Dulu...
Dua dunia coba sama berputar. Menyatu. Berwarna.
Sepenggal, tapi...
Dulu...
Aneh. Seperti sedunia ingin berhenti, terseok bersama putaran sedunia lagi.
Dulu...
Coba telusur lubuk.
Dulu...
Tertangkap janggal.
Dulu...
Hanya menimang. Hanya menimang.
Dulu...
Putar keras saraf otak.
Dulu...
Seperti nihil dua planet dunia namanya.
Dulu...
Coba timang. Timang lagi. Timang terus.
Dulu.
Bulatlah timangan.
Tekad kiamatkan dua dunia.
Tak maksud dului Yang Di Sana.
Dulu.
Ungkap timangan pada sedunia itu.
Tak sudi busuk lanjut mengulat hati.
Usailah ganjalan usai mengungkap, semoga.
Dulu.
Kelar sudah sama putaran dua dunia.
Lega.
Tunggu. Kenapa titik mata demi titik mata jatuh kelamaan?

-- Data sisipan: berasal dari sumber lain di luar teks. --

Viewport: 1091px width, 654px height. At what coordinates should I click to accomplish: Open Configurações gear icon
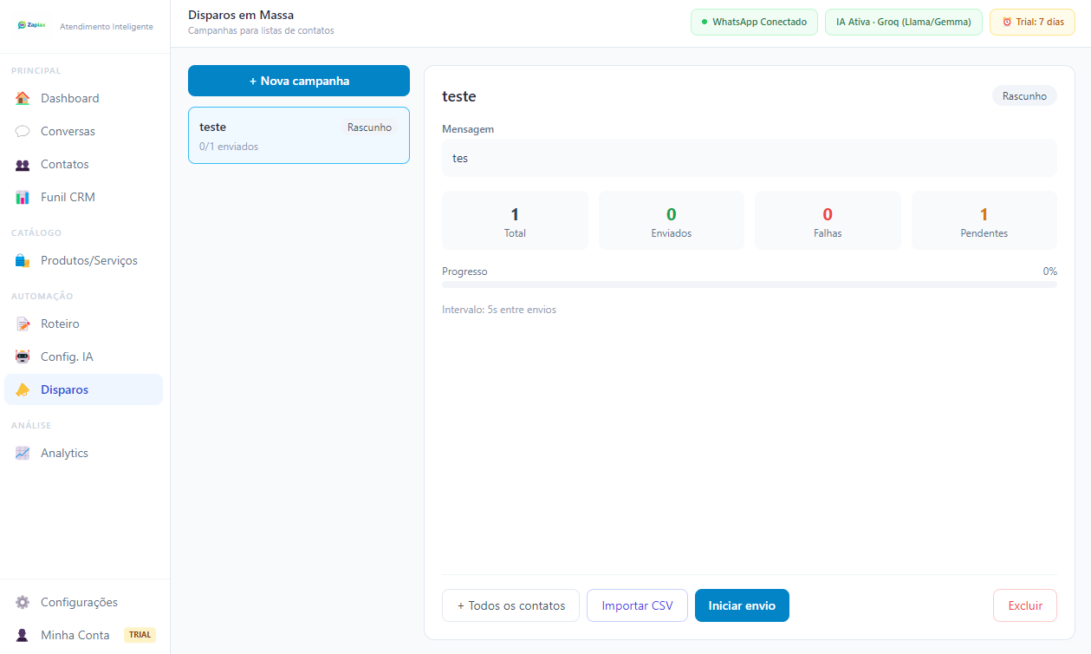[x=23, y=603]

Uh, kotor lah pipi kecil karenanya.
Dulu, garis bawah tebalkan kapitalkan, DULU.
Sekarang...
Toh lebih baik.
Sekarang...
Tak usah buang usaha demi ganjalan itu.
Sekarang...
Waktu memudarkan sedunia itu.
Sekarang.
Titik-titik hilang demi hilang.
Sekarang.
Titik itu kunjung berganti datangkan tawa.
Sekarang.
Sadar penuh, DULU hanya bodoh.
Sekarang.
Sadar penuh, tekad sadarkan penuh.
Sang pengambil keputusan.
Pikir alasan ragu?
Rasa kecut hati?
Berani genggam timangan.
Mampu dunia itu ubah posisi kutub utara ke selatan?
izin-Nya kutub utara di utara.
Mampu dunia itu hilangkan gaya gravitasi dunia lain?
izin-Nya gaya gravitasi bumi ada.
Kan mampu apalagi usaha salah arah dunia itu buat dunia lain hilang?
Roda-roda dua dunia itu tetap hidup. Meski tak lagi seputaran.
Selamat berputar. Berputar dengan rotasi baru.
Tanpa ambil ganjalan terdahulu.
Kuat dalam diam dengan ganjalan putaran lama.